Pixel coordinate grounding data
▽
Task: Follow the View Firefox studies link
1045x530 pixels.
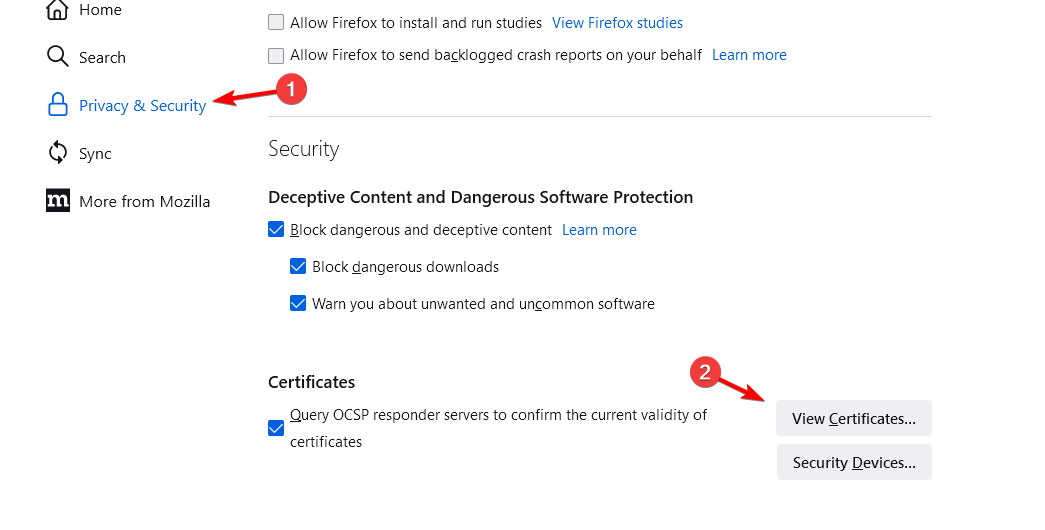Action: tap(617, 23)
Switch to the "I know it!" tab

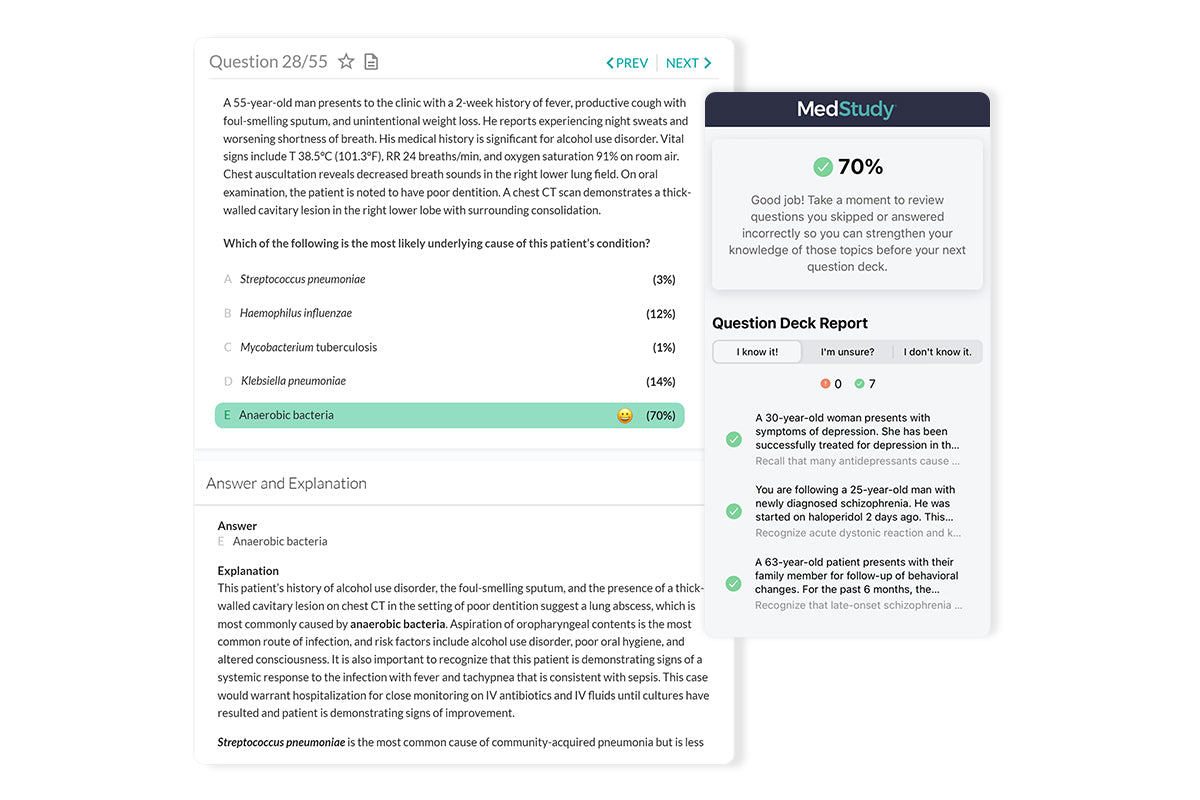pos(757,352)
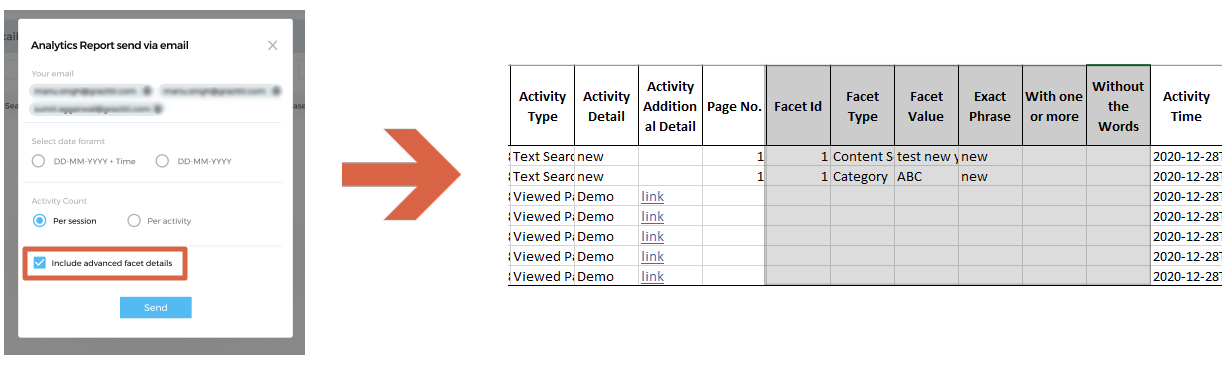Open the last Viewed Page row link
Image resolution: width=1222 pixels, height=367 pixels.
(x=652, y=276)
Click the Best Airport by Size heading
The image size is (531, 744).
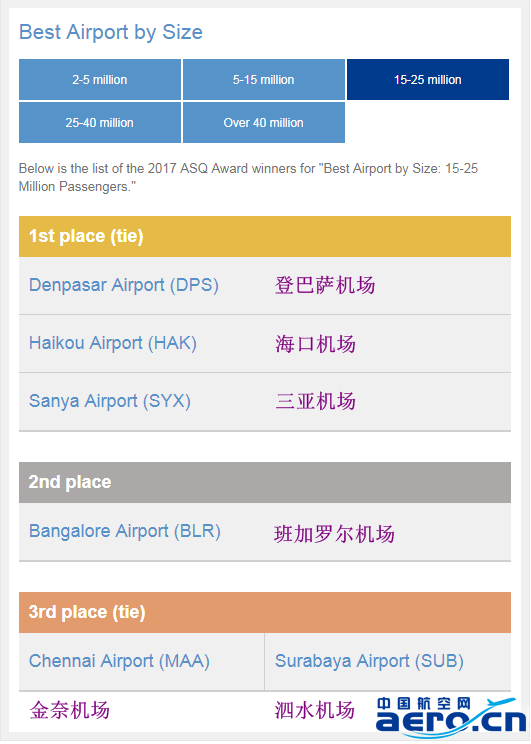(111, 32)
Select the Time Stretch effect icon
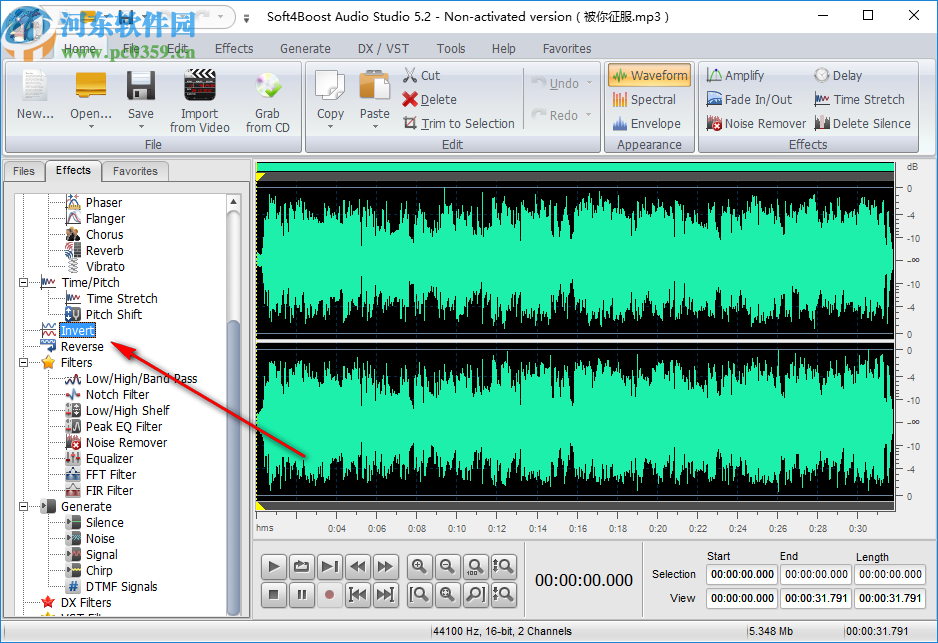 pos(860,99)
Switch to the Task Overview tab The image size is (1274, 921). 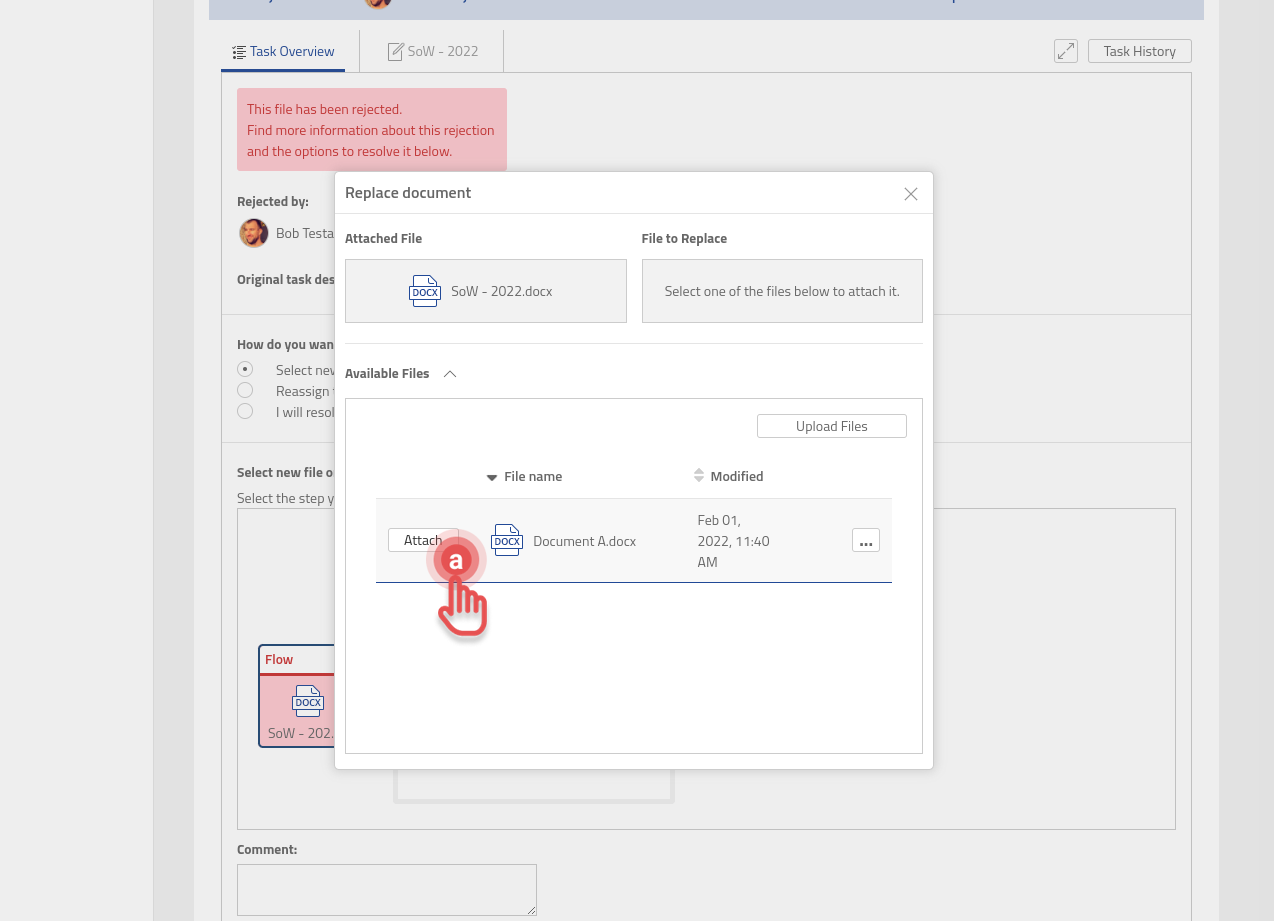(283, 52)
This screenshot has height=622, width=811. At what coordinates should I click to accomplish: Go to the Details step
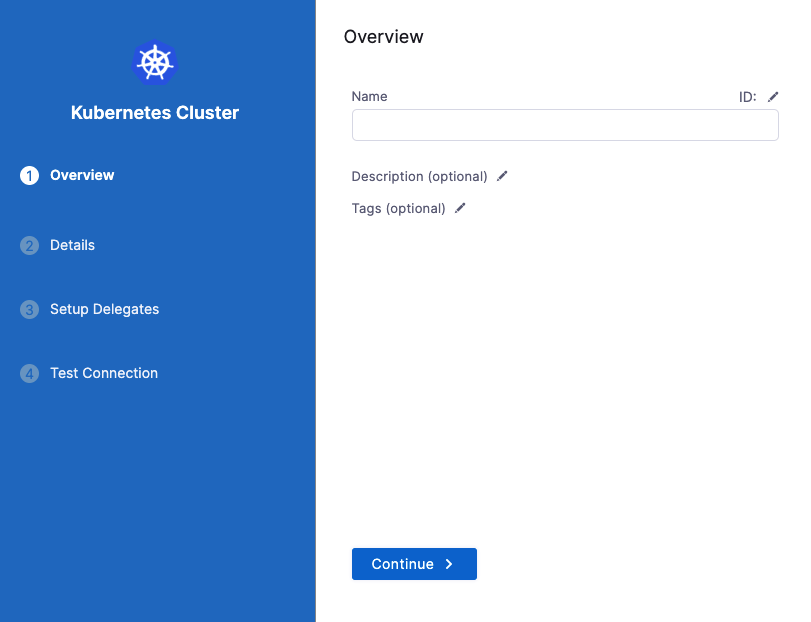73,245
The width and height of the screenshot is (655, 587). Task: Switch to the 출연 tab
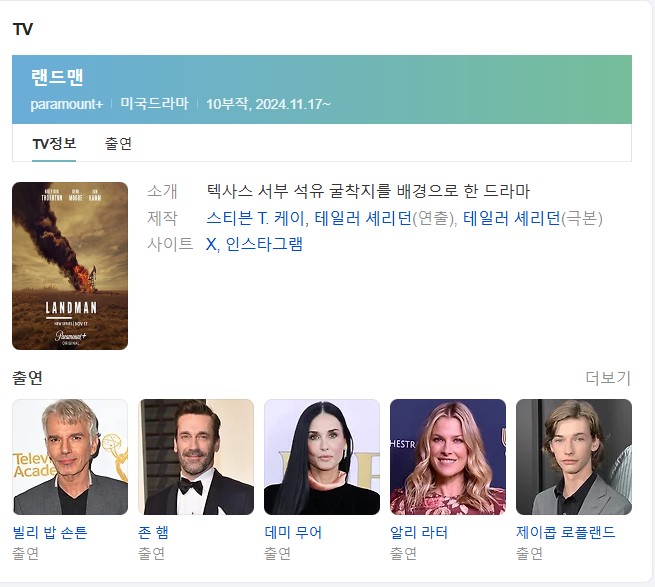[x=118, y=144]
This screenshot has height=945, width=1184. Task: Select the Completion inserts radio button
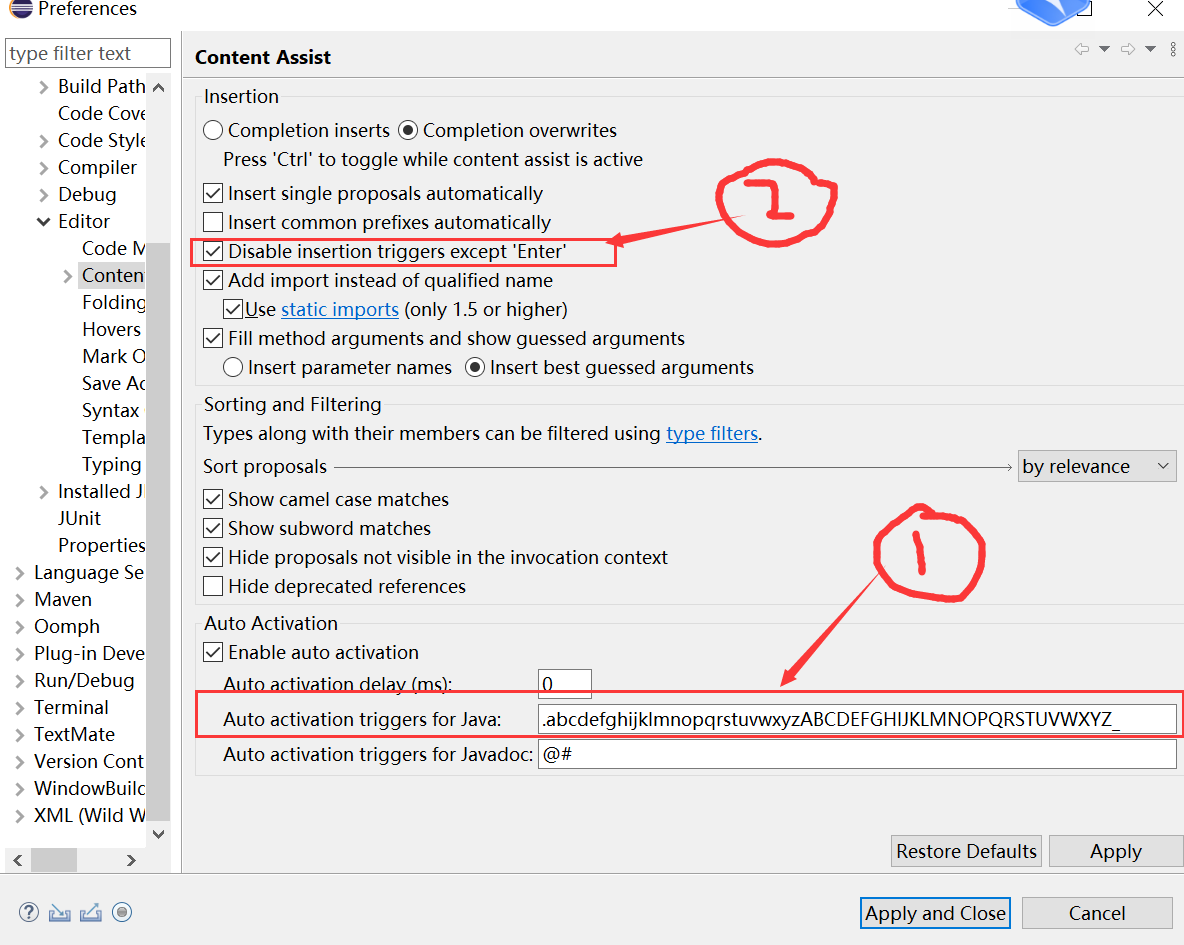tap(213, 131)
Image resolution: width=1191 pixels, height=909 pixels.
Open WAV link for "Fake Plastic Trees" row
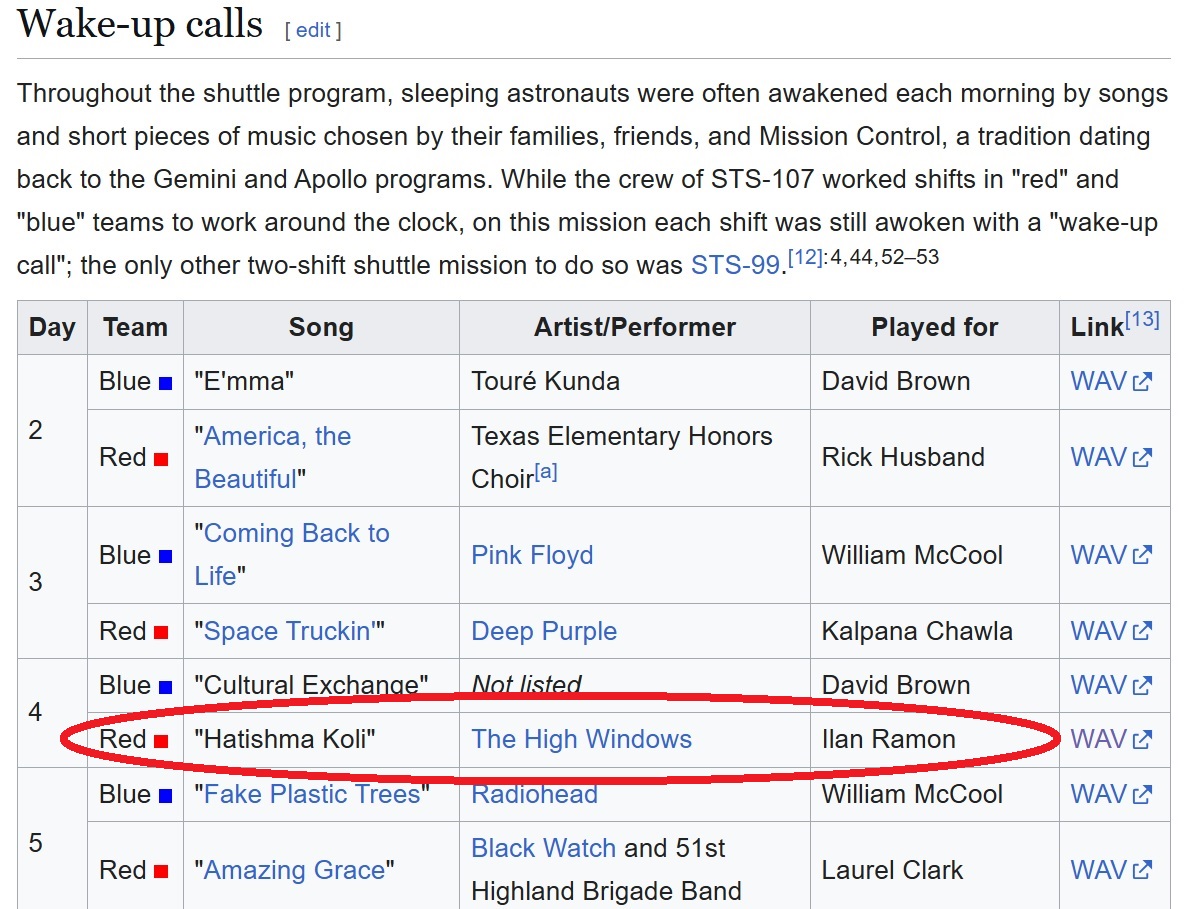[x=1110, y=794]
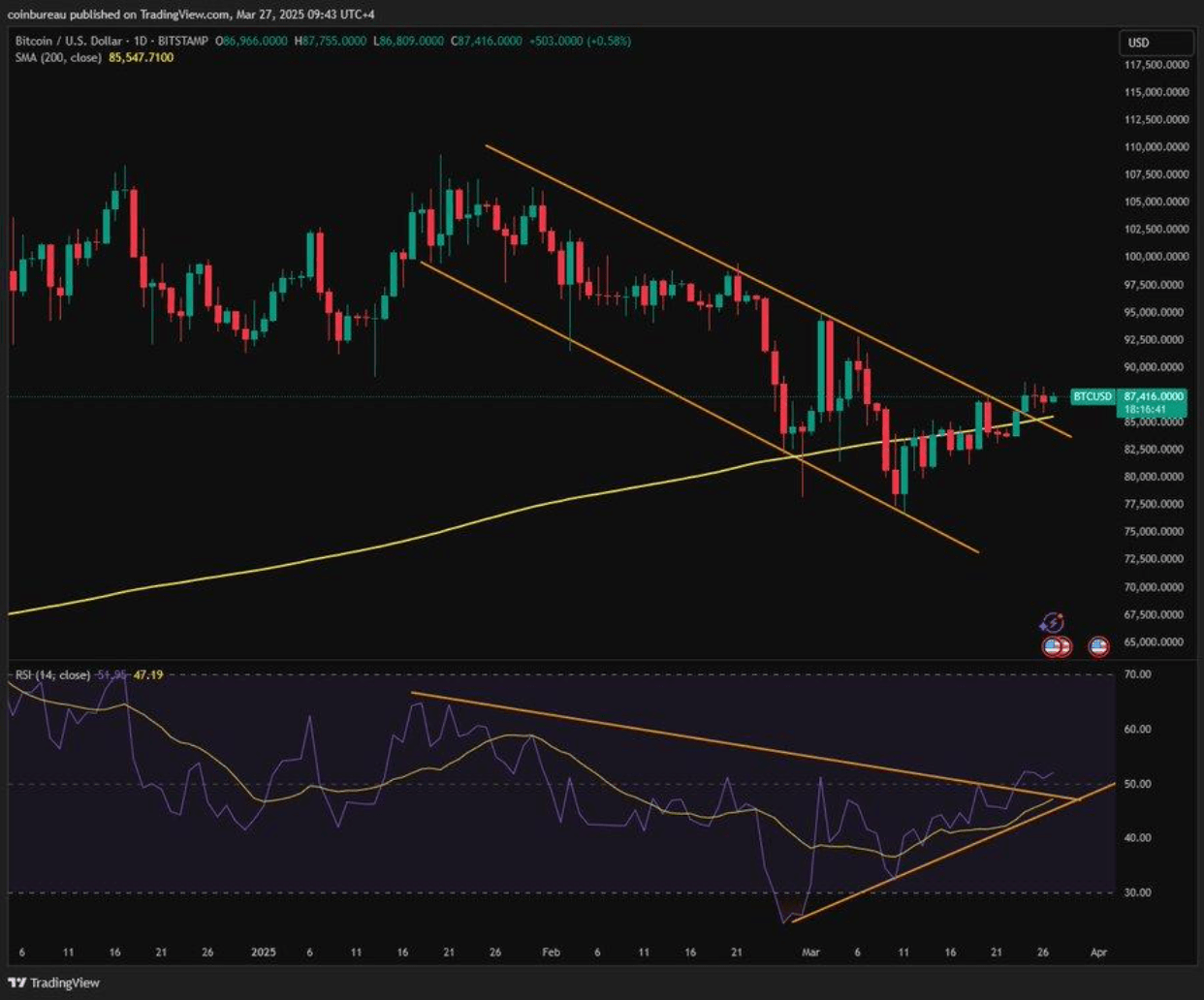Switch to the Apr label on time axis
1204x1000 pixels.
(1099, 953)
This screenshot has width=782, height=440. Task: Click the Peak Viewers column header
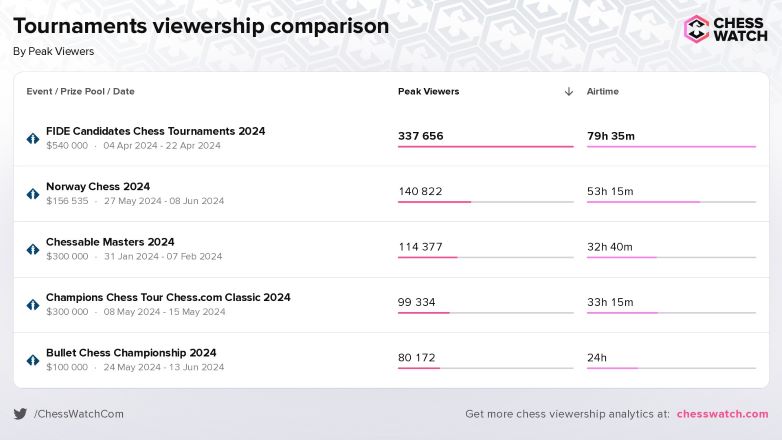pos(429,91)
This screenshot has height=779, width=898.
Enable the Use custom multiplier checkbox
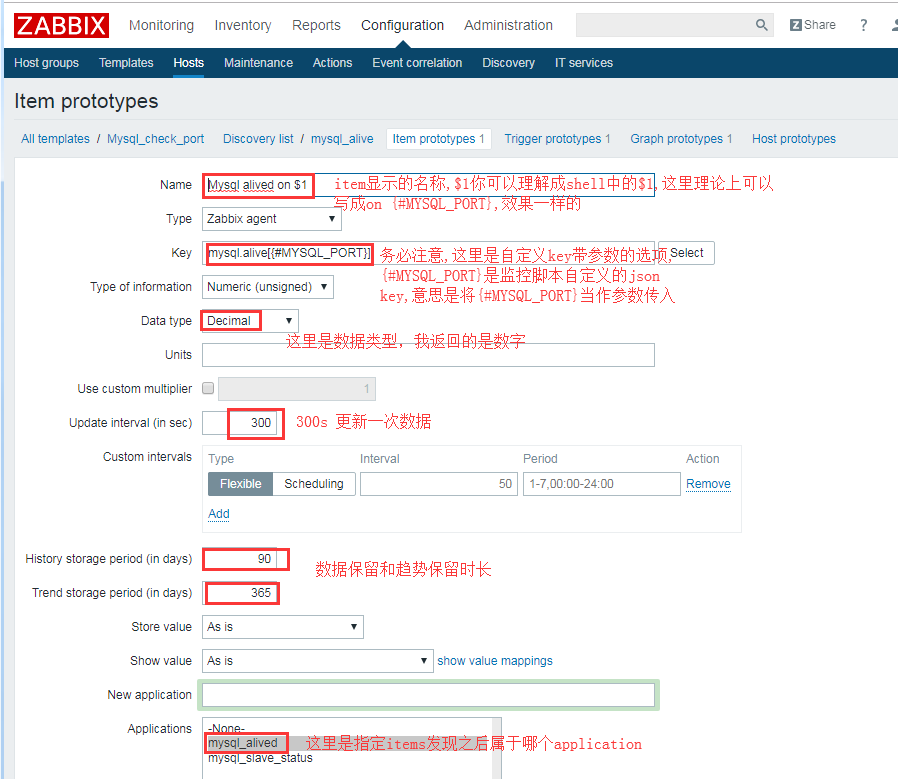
△
### WHAT TO DO
An exact copy is needed of the stretch above that opens with the line containing "This screenshot has height=622, width=811." and closes with the line containing "Image resolution: width=1191"; the pictures are not part of it.

### EXERCISE OUTPUT
This screenshot has height=622, width=811. At what coordinates should I click to accomplish: Go to the Details step
73,245
The width and height of the screenshot is (655, 587). Task: Switch to the 출연 tab
[x=118, y=144]
This screenshot has height=945, width=1184. Task: Select the Completion inserts radio button
tap(213, 131)
Image resolution: width=1191 pixels, height=909 pixels.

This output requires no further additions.